**Problem**
Please transcribe exactly, and only, the lines of the data below between the line holding "Хто б душу полюбив мою, як власну (91, 2406)" and the line holding "Ти відплатив любов’ю (59, 2243)", inclusive.

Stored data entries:
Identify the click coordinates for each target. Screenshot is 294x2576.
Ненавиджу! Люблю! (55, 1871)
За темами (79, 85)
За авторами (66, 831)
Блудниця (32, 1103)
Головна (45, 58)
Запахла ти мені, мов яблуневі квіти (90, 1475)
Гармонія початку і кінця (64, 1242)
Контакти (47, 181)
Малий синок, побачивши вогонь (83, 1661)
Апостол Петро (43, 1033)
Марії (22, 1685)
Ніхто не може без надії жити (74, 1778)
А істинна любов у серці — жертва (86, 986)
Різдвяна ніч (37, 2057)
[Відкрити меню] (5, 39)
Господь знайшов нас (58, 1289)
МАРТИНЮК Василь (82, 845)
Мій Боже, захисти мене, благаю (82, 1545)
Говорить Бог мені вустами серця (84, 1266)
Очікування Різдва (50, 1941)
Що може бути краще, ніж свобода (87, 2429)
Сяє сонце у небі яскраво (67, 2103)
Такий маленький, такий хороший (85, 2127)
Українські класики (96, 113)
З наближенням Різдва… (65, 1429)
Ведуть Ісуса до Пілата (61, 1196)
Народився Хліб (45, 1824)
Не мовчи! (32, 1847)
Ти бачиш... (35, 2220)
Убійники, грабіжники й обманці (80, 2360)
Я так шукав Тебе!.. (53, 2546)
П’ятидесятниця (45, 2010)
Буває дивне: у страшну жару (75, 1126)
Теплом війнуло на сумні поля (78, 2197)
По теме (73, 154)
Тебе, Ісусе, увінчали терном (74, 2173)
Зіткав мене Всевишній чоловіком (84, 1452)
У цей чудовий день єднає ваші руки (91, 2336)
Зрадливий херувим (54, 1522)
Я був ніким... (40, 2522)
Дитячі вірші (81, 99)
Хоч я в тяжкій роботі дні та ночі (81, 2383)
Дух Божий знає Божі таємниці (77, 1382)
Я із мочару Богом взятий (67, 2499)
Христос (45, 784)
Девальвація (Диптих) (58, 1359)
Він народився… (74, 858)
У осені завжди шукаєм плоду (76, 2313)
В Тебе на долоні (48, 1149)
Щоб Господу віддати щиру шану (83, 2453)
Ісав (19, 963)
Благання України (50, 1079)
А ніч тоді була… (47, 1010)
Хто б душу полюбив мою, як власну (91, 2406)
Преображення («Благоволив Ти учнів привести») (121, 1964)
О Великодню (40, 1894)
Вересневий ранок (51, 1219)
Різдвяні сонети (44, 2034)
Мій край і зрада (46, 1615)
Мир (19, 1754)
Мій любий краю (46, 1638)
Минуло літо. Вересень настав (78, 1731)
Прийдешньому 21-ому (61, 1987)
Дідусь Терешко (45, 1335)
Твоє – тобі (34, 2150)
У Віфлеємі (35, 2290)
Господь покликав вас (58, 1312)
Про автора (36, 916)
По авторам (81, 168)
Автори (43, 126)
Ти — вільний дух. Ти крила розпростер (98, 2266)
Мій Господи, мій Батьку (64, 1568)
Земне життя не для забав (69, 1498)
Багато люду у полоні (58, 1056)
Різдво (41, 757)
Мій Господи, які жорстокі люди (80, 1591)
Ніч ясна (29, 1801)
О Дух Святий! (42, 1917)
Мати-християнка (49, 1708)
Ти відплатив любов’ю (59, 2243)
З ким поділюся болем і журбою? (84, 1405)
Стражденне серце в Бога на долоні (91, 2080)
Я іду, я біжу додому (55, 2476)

**Completed task**
Хто б душу полюбив мою, як власну (91, 2406)
Преображення («Благоволив Ти учнів привести») (121, 1964)
О Великодню (40, 1894)
Вересневий ранок (51, 1219)
Різдвяні сонети (44, 2034)
Мій край і зрада (46, 1615)
Мир (19, 1754)
Мій любий краю (46, 1638)
Минуло літо. Вересень настав (78, 1731)
Прийдешньому 21-ому (61, 1987)
Дідусь Терешко (45, 1335)
Твоє – тобі (34, 2150)
У Віфлеємі (35, 2290)
Господь покликав вас (58, 1312)
Про автора (36, 916)
По авторам (81, 168)
Автори (43, 126)
Ти — вільний дух. Ти крила розпростер (98, 2266)
Мій Господи, мій Батьку (64, 1568)
Земне життя не для забав (69, 1498)
Багато люду у полоні (58, 1056)
Різдво (41, 757)
Мій Господи, які жорстокі люди (80, 1591)
Ніч ясна (29, 1801)
О Дух Святий! (42, 1917)
Мати-християнка (49, 1708)
Ти відплатив любов’ю (59, 2243)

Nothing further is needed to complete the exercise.